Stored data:
—————
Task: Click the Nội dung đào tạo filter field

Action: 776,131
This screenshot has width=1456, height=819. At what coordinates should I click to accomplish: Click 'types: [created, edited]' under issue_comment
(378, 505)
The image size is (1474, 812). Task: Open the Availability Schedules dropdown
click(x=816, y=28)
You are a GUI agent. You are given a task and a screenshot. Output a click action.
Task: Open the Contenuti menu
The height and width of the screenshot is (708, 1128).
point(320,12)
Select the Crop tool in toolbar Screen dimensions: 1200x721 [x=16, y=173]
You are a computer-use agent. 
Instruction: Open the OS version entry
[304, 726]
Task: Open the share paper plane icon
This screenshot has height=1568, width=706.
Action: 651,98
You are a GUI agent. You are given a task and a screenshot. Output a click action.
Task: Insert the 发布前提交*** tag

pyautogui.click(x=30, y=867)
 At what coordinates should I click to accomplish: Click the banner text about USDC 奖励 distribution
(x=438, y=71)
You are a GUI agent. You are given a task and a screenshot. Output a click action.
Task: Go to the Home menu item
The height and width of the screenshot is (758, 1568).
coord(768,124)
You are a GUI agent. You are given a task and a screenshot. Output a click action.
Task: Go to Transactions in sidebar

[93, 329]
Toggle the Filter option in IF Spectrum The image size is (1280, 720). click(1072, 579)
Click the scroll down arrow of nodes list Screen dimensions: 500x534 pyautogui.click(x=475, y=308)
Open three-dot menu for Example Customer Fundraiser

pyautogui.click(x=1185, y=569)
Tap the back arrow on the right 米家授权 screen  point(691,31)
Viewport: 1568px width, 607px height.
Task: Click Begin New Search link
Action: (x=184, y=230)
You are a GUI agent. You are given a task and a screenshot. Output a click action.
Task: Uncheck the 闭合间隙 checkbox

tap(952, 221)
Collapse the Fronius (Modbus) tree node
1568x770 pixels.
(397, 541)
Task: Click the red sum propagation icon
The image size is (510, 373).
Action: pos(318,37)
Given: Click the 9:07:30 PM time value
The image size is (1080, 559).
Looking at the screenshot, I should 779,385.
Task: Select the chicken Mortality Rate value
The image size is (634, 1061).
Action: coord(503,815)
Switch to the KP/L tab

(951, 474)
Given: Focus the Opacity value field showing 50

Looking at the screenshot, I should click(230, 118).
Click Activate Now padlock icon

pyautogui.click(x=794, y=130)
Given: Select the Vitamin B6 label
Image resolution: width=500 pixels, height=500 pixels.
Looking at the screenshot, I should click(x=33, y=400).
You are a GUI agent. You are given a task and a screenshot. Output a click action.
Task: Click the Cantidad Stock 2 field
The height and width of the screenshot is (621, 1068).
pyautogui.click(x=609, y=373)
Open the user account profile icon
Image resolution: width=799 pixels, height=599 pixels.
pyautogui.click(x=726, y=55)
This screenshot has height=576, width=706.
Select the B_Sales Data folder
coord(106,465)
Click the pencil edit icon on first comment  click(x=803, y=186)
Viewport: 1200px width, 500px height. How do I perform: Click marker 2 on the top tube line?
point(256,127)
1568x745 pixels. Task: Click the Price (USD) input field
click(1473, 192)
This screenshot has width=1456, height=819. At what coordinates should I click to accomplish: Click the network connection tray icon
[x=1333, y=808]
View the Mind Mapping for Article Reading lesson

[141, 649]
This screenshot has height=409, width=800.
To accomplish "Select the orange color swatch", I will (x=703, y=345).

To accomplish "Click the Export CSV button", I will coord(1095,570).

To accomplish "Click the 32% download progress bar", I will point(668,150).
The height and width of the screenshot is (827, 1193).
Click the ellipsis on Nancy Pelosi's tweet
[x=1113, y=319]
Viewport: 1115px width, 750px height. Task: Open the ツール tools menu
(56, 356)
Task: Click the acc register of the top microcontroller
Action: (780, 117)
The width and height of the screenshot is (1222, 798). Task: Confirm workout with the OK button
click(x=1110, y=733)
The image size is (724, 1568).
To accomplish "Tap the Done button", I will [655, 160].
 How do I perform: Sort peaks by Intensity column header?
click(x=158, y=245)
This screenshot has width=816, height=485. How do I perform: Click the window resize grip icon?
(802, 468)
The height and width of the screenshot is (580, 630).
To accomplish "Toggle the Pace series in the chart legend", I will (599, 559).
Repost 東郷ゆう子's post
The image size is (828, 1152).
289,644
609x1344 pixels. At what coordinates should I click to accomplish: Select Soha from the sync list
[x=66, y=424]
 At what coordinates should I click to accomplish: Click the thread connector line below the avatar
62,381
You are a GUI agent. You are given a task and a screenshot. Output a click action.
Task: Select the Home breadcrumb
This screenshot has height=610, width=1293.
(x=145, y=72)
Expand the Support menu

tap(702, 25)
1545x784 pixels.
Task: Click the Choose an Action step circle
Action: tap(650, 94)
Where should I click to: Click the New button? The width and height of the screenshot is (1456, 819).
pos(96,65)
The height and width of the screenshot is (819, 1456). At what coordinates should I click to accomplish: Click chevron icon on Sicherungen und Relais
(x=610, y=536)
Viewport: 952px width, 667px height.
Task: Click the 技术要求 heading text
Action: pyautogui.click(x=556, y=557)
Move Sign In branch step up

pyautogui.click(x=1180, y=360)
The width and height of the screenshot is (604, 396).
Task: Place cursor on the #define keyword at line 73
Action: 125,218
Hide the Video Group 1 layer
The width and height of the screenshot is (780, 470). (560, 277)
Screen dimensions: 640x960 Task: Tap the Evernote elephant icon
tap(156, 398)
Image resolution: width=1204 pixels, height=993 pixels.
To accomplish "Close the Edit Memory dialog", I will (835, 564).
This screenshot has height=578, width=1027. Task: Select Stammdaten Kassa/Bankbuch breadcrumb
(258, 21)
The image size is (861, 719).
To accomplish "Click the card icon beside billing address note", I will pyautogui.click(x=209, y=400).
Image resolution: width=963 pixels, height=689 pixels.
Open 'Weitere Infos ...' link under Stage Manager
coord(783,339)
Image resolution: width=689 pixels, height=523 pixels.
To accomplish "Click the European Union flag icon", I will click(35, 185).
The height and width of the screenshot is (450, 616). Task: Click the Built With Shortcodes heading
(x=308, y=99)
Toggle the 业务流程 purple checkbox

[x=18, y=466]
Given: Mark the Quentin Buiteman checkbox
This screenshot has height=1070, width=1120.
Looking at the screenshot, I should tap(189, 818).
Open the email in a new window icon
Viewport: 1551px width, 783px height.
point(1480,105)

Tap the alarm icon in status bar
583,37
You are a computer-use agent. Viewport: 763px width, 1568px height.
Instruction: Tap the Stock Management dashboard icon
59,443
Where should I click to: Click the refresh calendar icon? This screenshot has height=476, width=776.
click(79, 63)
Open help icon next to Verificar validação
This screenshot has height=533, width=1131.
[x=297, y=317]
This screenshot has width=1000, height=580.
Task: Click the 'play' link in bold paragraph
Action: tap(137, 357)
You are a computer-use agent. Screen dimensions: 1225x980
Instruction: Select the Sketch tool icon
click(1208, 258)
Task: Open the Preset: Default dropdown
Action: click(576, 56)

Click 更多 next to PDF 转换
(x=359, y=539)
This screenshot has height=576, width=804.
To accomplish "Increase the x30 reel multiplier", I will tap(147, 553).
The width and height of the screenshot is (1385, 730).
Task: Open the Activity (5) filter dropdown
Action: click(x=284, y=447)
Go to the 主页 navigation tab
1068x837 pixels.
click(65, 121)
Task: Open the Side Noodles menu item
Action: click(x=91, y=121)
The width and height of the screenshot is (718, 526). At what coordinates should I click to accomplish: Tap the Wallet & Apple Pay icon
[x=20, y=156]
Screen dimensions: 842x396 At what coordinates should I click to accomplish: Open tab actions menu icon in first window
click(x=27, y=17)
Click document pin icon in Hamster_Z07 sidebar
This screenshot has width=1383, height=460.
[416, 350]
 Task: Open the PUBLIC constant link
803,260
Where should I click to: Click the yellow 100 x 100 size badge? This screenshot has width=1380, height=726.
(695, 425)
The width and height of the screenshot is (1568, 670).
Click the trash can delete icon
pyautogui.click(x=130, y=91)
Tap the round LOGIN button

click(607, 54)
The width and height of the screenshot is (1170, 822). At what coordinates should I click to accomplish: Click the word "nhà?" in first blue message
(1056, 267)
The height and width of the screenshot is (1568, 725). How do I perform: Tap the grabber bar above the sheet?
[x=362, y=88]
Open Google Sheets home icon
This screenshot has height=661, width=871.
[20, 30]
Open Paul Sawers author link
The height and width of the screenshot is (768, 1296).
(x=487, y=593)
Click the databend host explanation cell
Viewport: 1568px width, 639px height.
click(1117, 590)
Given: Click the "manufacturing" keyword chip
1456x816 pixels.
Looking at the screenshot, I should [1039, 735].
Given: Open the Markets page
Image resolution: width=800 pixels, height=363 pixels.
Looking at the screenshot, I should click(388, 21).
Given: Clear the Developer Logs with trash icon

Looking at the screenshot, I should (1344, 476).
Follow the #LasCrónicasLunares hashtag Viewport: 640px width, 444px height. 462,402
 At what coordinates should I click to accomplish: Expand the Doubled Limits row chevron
—————
**ASSIGNMENT:** I'd like an exact copy of the lines above, from the very first one through the line that contains "Task: Go to the Home menu item", with nothing else added.

**ANSWER BELOW:**
Task: Click the Nội dung đào tạo filter field

Action: 776,131
This screenshot has width=1456, height=819. At what coordinates should I click to accomplish: Click 'types: [created, edited]' under issue_comment
(378, 505)
The image size is (1474, 812). Task: Open the Availability Schedules dropdown
click(x=816, y=28)
You are a GUI agent. You are given a task and a screenshot. Output a click action.
Task: Open the Contenuti menu
The height and width of the screenshot is (708, 1128).
point(320,12)
Select the Crop tool in toolbar Screen dimensions: 1200x721 [x=16, y=173]
You are a computer-use agent. 
Instruction: Open the OS version entry
[304, 726]
Task: Open the share paper plane icon
This screenshot has height=1568, width=706.
Action: 651,98
You are a GUI agent. You are given a task and a screenshot. Output a click action.
Task: Insert the 发布前提交*** tag

pyautogui.click(x=30, y=867)
 At what coordinates should I click to accomplish: Click the banner text about USDC 奖励 distribution
(x=438, y=71)
You are a GUI agent. You are given a task and a screenshot. Output a click action.
Task: Go to the Home menu item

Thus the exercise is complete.